Yesterday, we attended the FDA's public meeting on the reauthorizaton of PDUFA V. Patients, consumer advocates, healthcare professionals, and industry groups all had a chance to give their perspectives on the proposed changes to PDUFA, while audience members contributed to the conversation during an open comment period.
At its heart, PDUFA V is about ensuring that patients have access to new medicines as quickly and as safely as possible. Marc Boutin, of the National Health Council, gave us a patient perspective on what the three major priorities of PDUFA V should be. First, there should be a structured, transparent framework to objectively assess risk. Patients need to be able to understand how the risks and benefits of a treatment are being evaluated. Secondly, the time frame of patient access to a new treatment needs to be accelerated. It currently takes nearly 15 years and approximately a billion dollars to get a new drug from discovery, through clinical trials and FDA review, and finally to market. Finally, the FDA ought to encourage the development of treatments for rare diseases by making the drug review process more flexible and increasing collaboration between industry, patients, and the FDA.
Patients rely on the FDA's decisions about the safety and efficacy of drugs, and PDUFA is a sound investment in making that decision process transparent, objective, and effective. Both consumer advocates and healthcare professionals emphasized that because the FDA has been underfunded for years, prescription drug user fees are essential to helping the FDA do its job. They also recommended that the FDA make an investment in new technologies that would modernize and streamline the review process, helping to ensure safety and monitor effectiveness.

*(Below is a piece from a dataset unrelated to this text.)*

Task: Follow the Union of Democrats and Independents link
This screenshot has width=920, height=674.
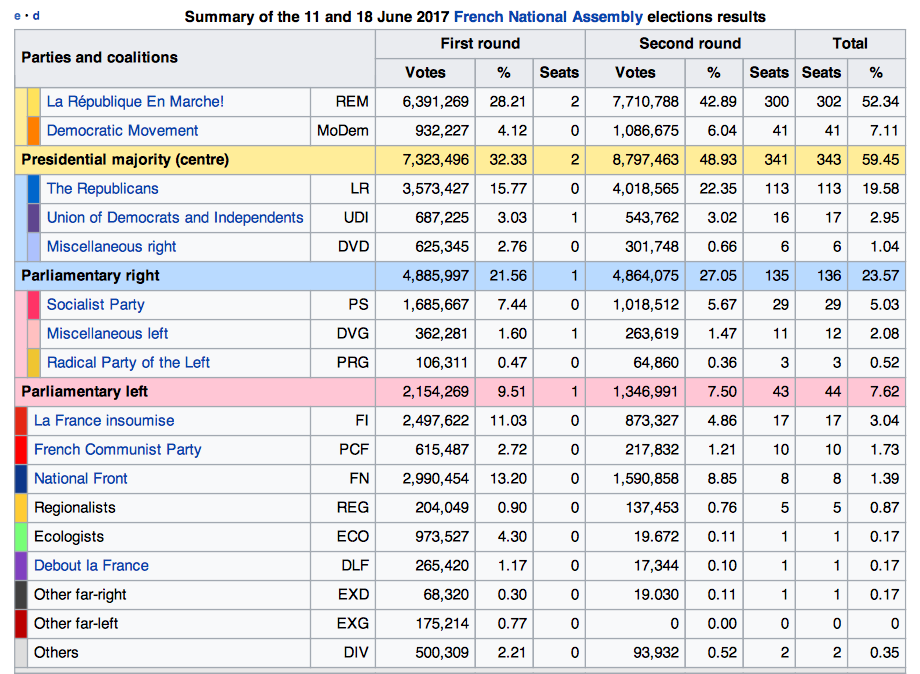Action: (174, 217)
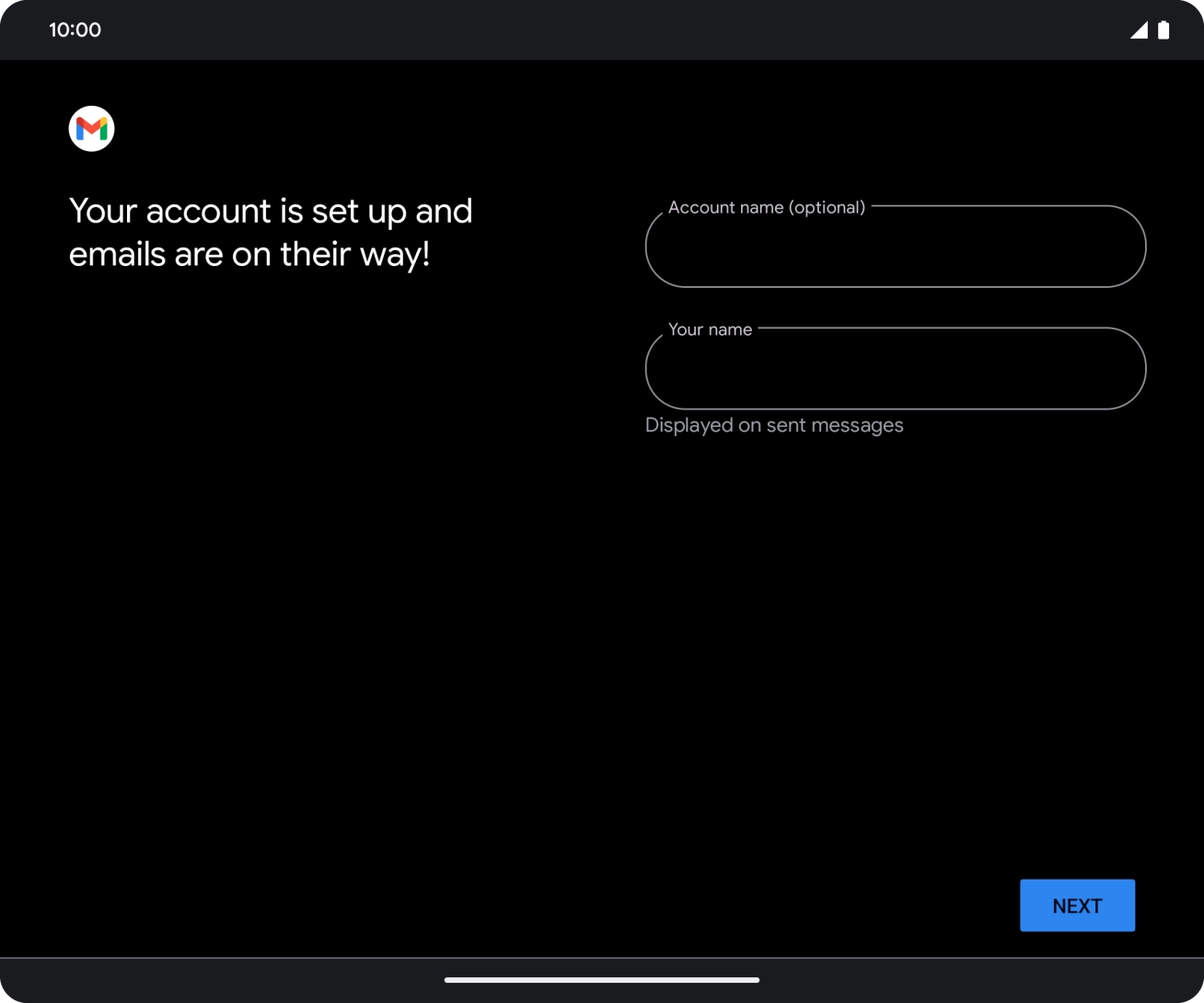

One sign that the FDA drug review process has room to improve is its approval rate. Although 80% of applications submitted are ultimately approved, about half of those are not approved on their first submission. Industry contributors stressed that promoting strong scientific dialogue between the FDA and drugmakers throughout the drug development process would simplify the approval process and encourage innovation. By increasing timely, substantive communication between the FDA and biopharmaceutical companies, PDUFA V would promote wiser, more efficient utilization of the FDA's limited resources.
Throughout the open comment period, audience members stressed again and again that PDUFA is a critical tool in bringing innovative medications to patients as quickly and efficiently as possible. Several advocates from HIV advocacy groups noted that PDUFA has been especially helpful to patients with HIV; access to treatment is not only critical for the health of the patient, but is an important preventive public health measure as well. PDUFA has helped usher in over 100 innovative treatments for HIV, and as a result, has changed an HIV diagnosis from a death sentence into a survivable condition.
The meeting ended on the same point with which it began: ultimately, PDUFA is about patients. Because PDUFA V promotes an FDA process that is transparent, scientifically-based, and timely, it helps turn basic discoveries into medical breakthroughs. That is why we continue to urge Congress to reauthorize a clean PDUFA, one that gives patients access to innovative treatments and cures as safely and efficiently as possible.